:: 抜粋記事
AIやLPWAなど、最先端技術を駆使したIoTデバイスを多く手掛けてきたハタプロも、例外ではない。彼らが開発したのは、手のひらサイズのAI搭載小型ロボット「ZUKKU(ズック)」。8月7日から約2週間、誰もが知る大型商業施設での実証実験を終えたばかりだ。
愛くるしいルックスとは裏腹に、先端の機能で見る者を圧倒する「ZUKKU」。導入の結果は、いかがなものだったのだろうか。同社広報担当者に、詳しい話を聞いた。
・先端の機能を搭載した扱いやすい小型ロボット
Q1:まずはさかのぼって、「ZUKKU」開発のきっかけから、お聞かせください。
「ZUKKU」はもともと、車向けの製品として開発されたものです。小型でどこにでも置け、バッテリー付きで置き場所に困らず、さらには顔認証をしてその人にあったガイドをするという特長があります。(そこに興味を抱いた)店舗や施設からの問合せが多かったため、リテール版を開発しました。
Q2:コミュニケーションロボットが市場に多く出回る中、他社製品とはどのような形で差別化されているのでしょうか。「ZUKKU」ならではの特長と併せて、お話しください。
::::
**課題文:** ZUKKUの記事から、「愛くるしいルックスとは裏腹に」から「多かったため、リテール版を開発しました。」までを一字も変えずに抜き出せ。 ここからのデータは、上の記事とは関係がない。
:: 元データ
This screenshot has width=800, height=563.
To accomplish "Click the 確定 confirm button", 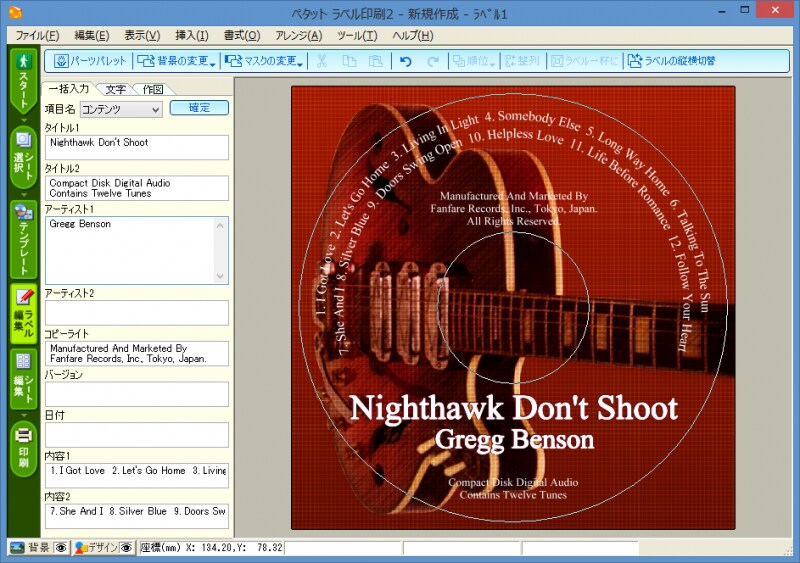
::::
**出力結果:**
愛くるしいルックスとは裏腹に、先端の機能で見る者を圧倒する「ZUKKU」。導入の結果は、いかがなものだったのだろうか。同社広報担当者に、詳しい話を聞いた。
・先端の機能を搭載した扱いやすい小型ロボット
Q1:まずはさかのぼって、「ZUKKU」開発のきっかけから、お聞かせください。
「ZUKKU」はもともと、車向けの製品として開発されたものです。小型でどこにでも置け、バッテリー付きで置き場所に困らず、さらには顔認証をしてその人にあったガイドをするという特長があります。(そこに興味を抱いた)店舗や施設からの問合せが多かったため、リテール版を開発しました。